Copy the entries from the line containing "You are a computer-use" through the end of the entries, substituting "alerts" for "notifications" and changing nothing else. Omit the pictures from your answer.

━━━━━ MATERIAL TO PROCESS

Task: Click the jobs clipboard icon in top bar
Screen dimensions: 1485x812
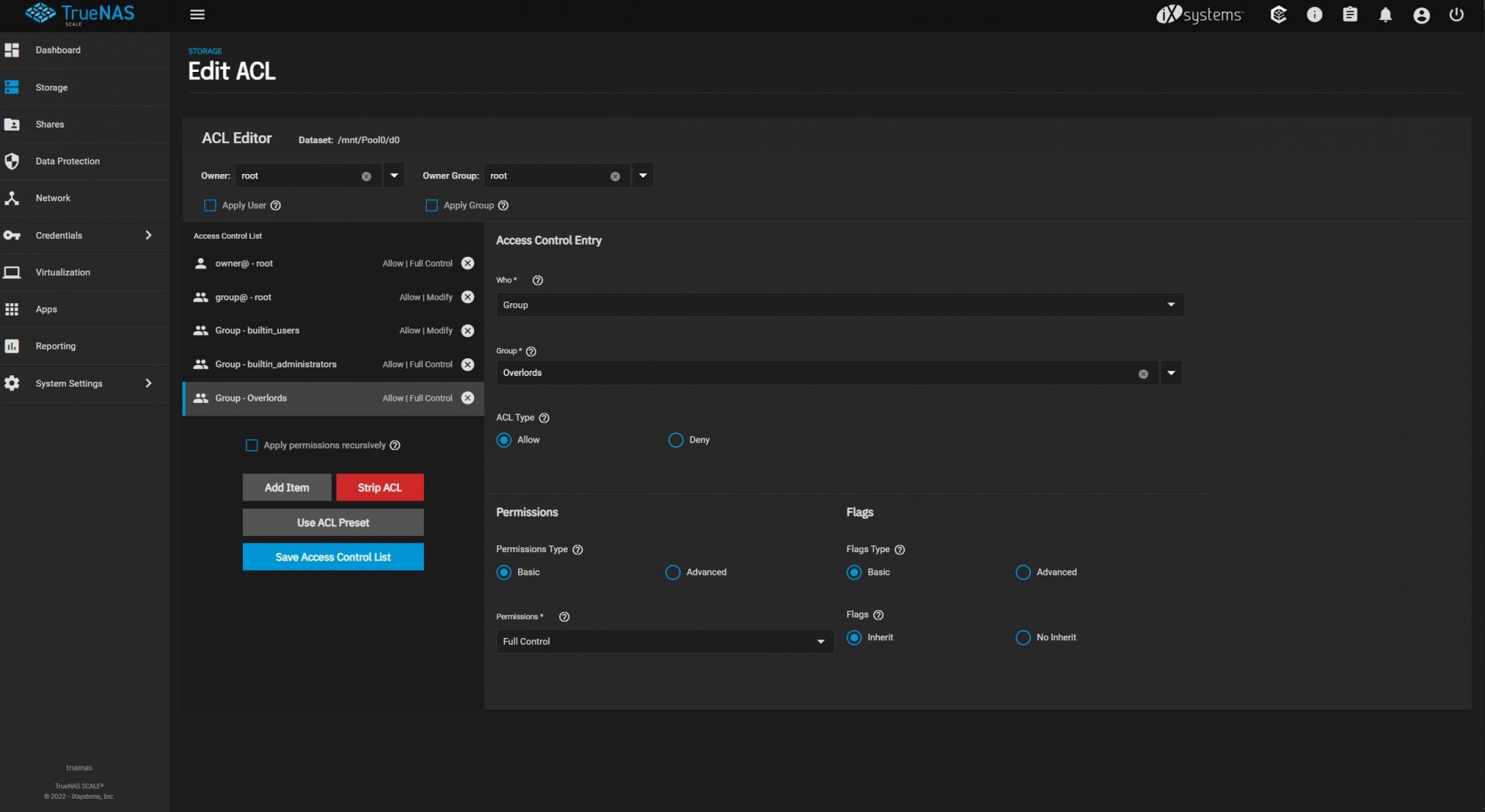Action: (1350, 15)
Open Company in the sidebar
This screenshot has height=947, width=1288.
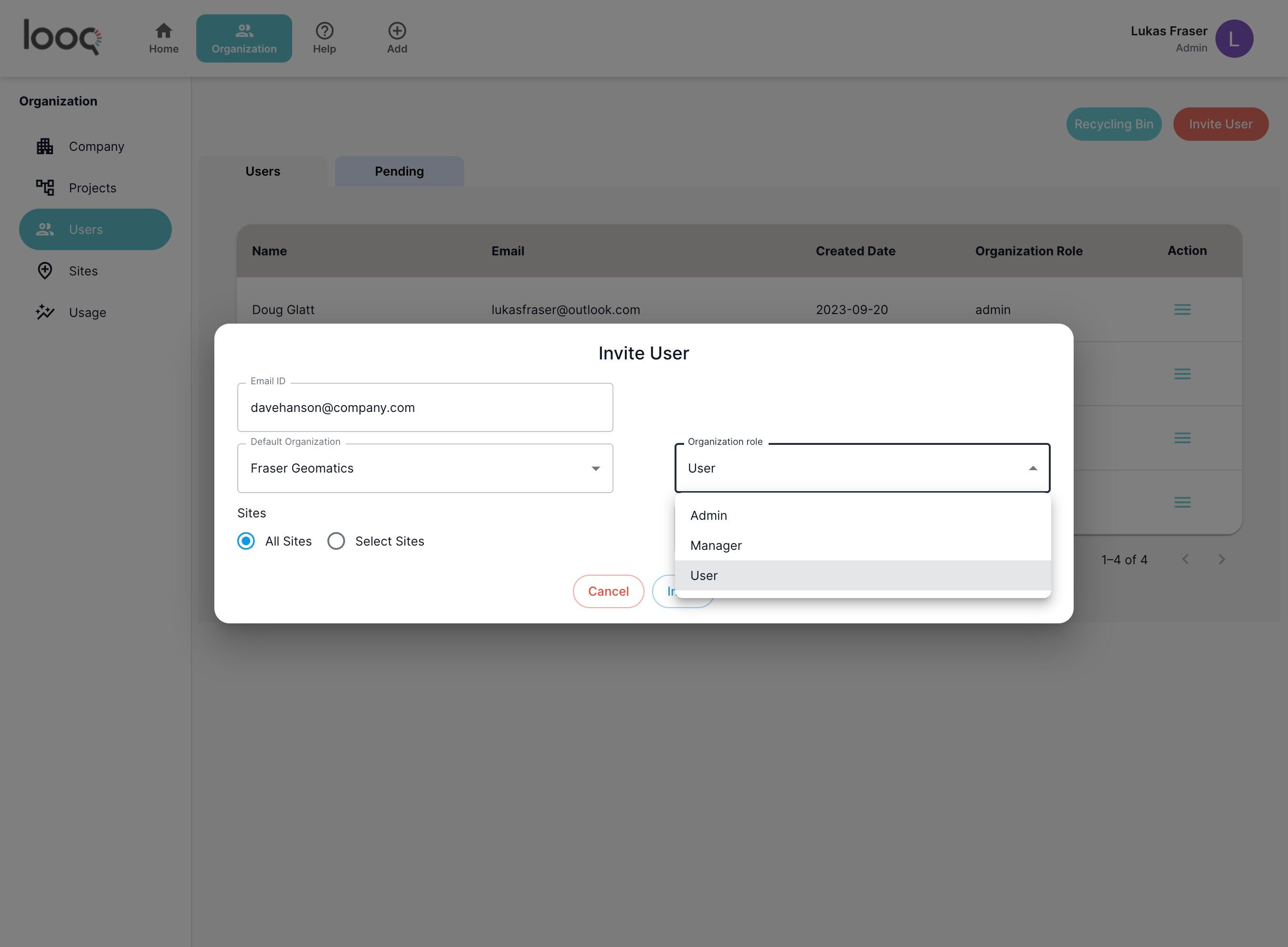(x=96, y=146)
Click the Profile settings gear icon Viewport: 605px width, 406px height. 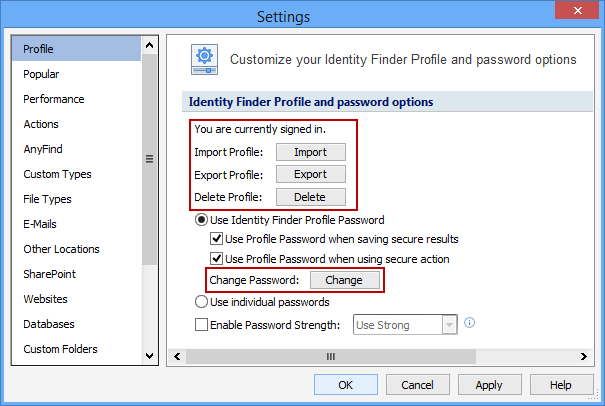(204, 60)
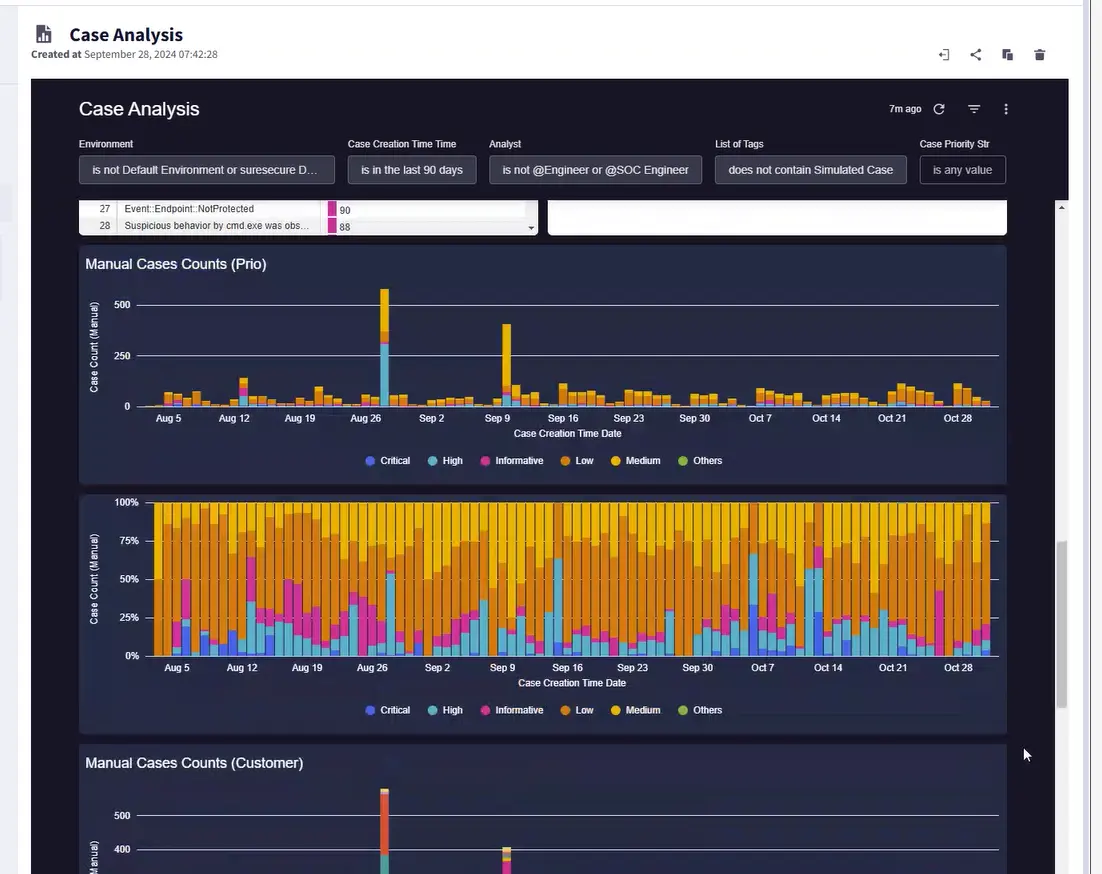Open the Case Creation Time filter
Viewport: 1102px width, 874px height.
(411, 170)
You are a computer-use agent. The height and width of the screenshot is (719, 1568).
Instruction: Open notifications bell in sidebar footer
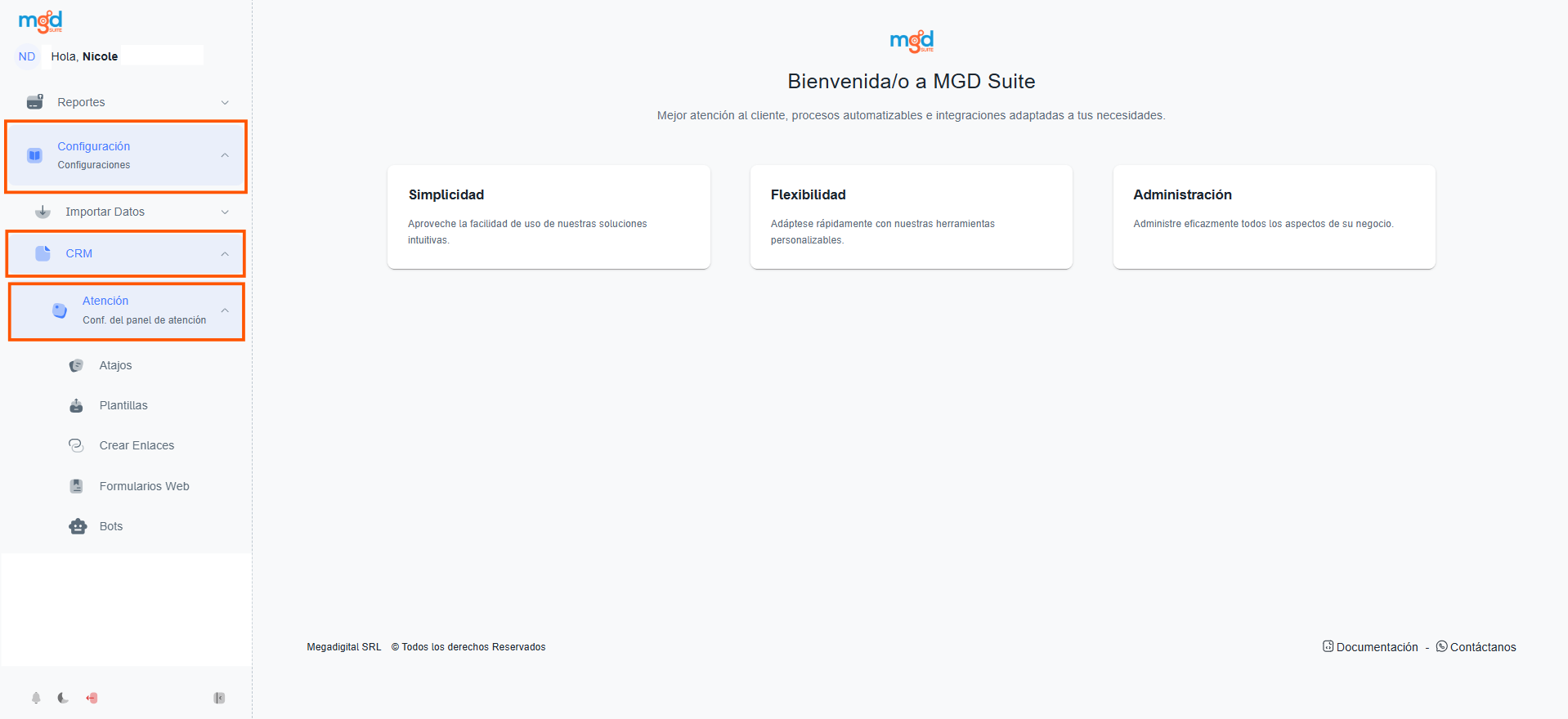pyautogui.click(x=36, y=698)
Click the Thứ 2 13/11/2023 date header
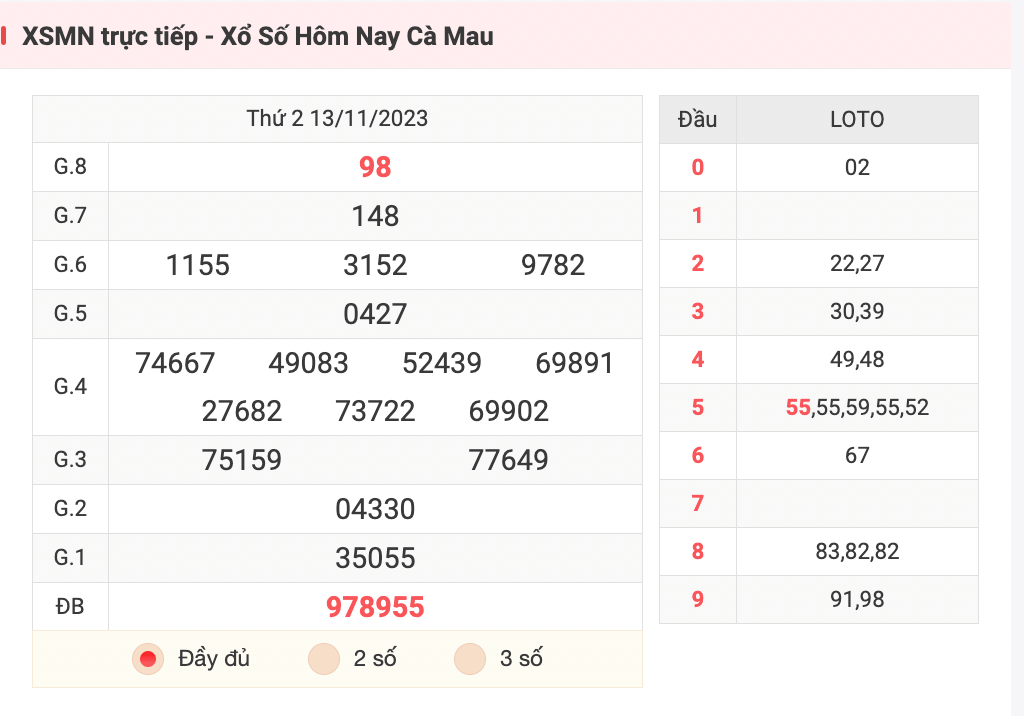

━━━━━━━━━━

- ANSWER TO THIS PROBLEM
You are a computer-use agent. The height and width of the screenshot is (719, 1568).
Instruction: Open alerts bell in sidebar footer
pyautogui.click(x=36, y=698)
Click the Thứ 2 13/11/2023 date header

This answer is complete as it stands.